• TASK DETAILS: All of the data below should be returned exactly.

• RECORDS PROVIDED:
'''

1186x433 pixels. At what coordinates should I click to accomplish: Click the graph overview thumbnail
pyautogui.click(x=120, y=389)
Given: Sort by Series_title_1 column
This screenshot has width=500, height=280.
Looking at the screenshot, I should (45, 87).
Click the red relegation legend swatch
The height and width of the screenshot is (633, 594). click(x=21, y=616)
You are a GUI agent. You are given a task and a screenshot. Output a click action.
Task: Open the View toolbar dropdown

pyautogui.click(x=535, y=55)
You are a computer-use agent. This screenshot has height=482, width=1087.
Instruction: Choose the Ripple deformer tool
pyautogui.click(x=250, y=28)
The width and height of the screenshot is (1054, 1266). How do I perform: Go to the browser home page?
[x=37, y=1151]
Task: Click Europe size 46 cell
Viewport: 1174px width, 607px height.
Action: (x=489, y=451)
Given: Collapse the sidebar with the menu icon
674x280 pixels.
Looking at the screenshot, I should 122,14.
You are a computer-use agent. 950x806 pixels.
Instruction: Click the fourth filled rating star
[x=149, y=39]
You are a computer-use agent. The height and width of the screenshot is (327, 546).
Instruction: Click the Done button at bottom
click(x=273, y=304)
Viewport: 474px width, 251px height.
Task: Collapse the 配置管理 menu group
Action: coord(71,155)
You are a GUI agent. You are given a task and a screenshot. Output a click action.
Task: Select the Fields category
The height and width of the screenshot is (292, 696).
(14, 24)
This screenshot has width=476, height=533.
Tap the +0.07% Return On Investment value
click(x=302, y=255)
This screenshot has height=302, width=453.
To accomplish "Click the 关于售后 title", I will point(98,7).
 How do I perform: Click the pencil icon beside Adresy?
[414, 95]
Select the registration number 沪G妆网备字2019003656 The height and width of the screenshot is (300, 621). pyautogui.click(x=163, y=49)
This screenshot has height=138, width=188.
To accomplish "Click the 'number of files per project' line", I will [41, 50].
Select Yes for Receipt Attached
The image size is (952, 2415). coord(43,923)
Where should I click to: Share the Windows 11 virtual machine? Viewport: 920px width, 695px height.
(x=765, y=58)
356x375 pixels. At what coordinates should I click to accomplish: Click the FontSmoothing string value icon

'''

• WRITTEN RESPONSE:
1186x433 pixels. At what coordinates should I click to accomplish: Click the graph overview thumbnail
pyautogui.click(x=120, y=389)
Given: Sort by Series_title_1 column
This screenshot has width=500, height=280.
Looking at the screenshot, I should (45, 87).
Click the red relegation legend swatch
The height and width of the screenshot is (633, 594). click(x=21, y=616)
You are a GUI agent. You are given a task and a screenshot. Output a click action.
Task: Open the View toolbar dropdown

pyautogui.click(x=535, y=55)
You are a computer-use agent. This screenshot has height=482, width=1087.
Instruction: Choose the Ripple deformer tool
pyautogui.click(x=250, y=28)
The width and height of the screenshot is (1054, 1266). How do I perform: Go to the browser home page?
[x=37, y=1151]
Task: Click Europe size 46 cell
Viewport: 1174px width, 607px height.
Action: (x=489, y=451)
Given: Collapse the sidebar with the menu icon
674x280 pixels.
Looking at the screenshot, I should 122,14.
You are a computer-use agent. 950x806 pixels.
Instruction: Click the fourth filled rating star
[x=149, y=39]
You are a computer-use agent. The height and width of the screenshot is (327, 546).
Instruction: Click the Done button at bottom
click(x=273, y=304)
Viewport: 474px width, 251px height.
Task: Collapse the 配置管理 menu group
Action: coord(71,155)
You are a GUI agent. You are given a task and a screenshot. Output a click action.
Task: Select the Fields category
The height and width of the screenshot is (292, 696).
(14, 24)
This screenshot has width=476, height=533.
Tap the +0.07% Return On Investment value
click(x=302, y=255)
This screenshot has height=302, width=453.
To accomplish "Click the 关于售后 title", I will point(98,7).
 How do I perform: Click the pencil icon beside Adresy?
[414, 95]
Select the registration number 沪G妆网备字2019003656 The height and width of the screenshot is (300, 621). pyautogui.click(x=163, y=49)
This screenshot has height=138, width=188.
To accomplish "Click the 'number of files per project' line", I will [41, 50].
Select Yes for Receipt Attached
The image size is (952, 2415). coord(43,923)
Where should I click to: Share the Windows 11 virtual machine? Viewport: 920px width, 695px height.
(x=765, y=58)
356x375 pixels. At what coordinates should I click to accomplish: Click the FontSmoothing string value icon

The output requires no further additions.